1808. T. Jefferson, Writ. (1830), IV. 114. I knew your Americanism too well.
1853. Mary Howitt, trans. Bremers Homes N. World, I. 160. What constitutes noble republicanism and Americanism.
1861. H. Kingsley, Ravenshoe, xlii. The leaven of Americanism and European Radicalism.
2. Any thing peculiar to, or characteristic of, the United States.
1833. Edin. Rev., LVII. 451. The existence of some peculiar Americanism of character, and even language.
1870. Emerson, Soc. & Sol., ii. 232. I hate this shallow Americanism which hopes to get rich by credit.
3. esp.

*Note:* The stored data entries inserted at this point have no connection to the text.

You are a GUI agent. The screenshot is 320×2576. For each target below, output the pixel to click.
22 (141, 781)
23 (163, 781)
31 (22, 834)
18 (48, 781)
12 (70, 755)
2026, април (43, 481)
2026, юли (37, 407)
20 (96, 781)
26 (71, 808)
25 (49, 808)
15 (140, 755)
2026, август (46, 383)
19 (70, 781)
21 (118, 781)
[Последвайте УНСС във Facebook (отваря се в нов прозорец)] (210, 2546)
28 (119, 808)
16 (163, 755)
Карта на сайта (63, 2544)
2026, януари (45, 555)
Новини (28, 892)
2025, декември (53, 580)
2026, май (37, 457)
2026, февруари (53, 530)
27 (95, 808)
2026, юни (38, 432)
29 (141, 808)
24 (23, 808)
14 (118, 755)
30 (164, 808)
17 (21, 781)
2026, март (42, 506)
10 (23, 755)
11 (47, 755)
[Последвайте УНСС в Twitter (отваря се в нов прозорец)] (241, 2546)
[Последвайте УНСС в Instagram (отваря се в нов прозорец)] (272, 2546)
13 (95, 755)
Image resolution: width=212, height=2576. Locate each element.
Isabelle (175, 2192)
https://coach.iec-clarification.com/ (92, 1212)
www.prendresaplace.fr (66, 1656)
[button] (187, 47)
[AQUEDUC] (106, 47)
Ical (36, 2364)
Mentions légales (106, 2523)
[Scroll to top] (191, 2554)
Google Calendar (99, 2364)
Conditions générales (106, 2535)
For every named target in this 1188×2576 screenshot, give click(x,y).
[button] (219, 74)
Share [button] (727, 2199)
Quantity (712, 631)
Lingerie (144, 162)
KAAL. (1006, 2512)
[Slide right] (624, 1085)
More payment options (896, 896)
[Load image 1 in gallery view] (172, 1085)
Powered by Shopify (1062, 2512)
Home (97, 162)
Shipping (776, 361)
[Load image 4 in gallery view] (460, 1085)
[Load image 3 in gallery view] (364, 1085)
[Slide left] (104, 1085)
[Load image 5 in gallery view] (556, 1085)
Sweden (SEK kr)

A word or phrase peculiar to, or extending from, the United States; (the common, and app. earliest, use of the word in Great Britain.)
a. 1794. Witherspoon, Wks., 1802, IV. 460. The first class I call Americanisms, by which I understand an use of phrases or terms, or a construction of sentences, even among persons of rank and education, different from the use of the same terms or phrases, or the construction of similar sentences, in Great Britain.
1826. Miss Mitford, Our Village, Ser. II. (1863), 352. Society has been progressing (if I may borrow that expressive Americanism) at a very rapid rate.
1833. Gen. P. Thompson, Exerc. (1842), III. 470. There are many Americanisms which in the course of time will work their way into the language of England.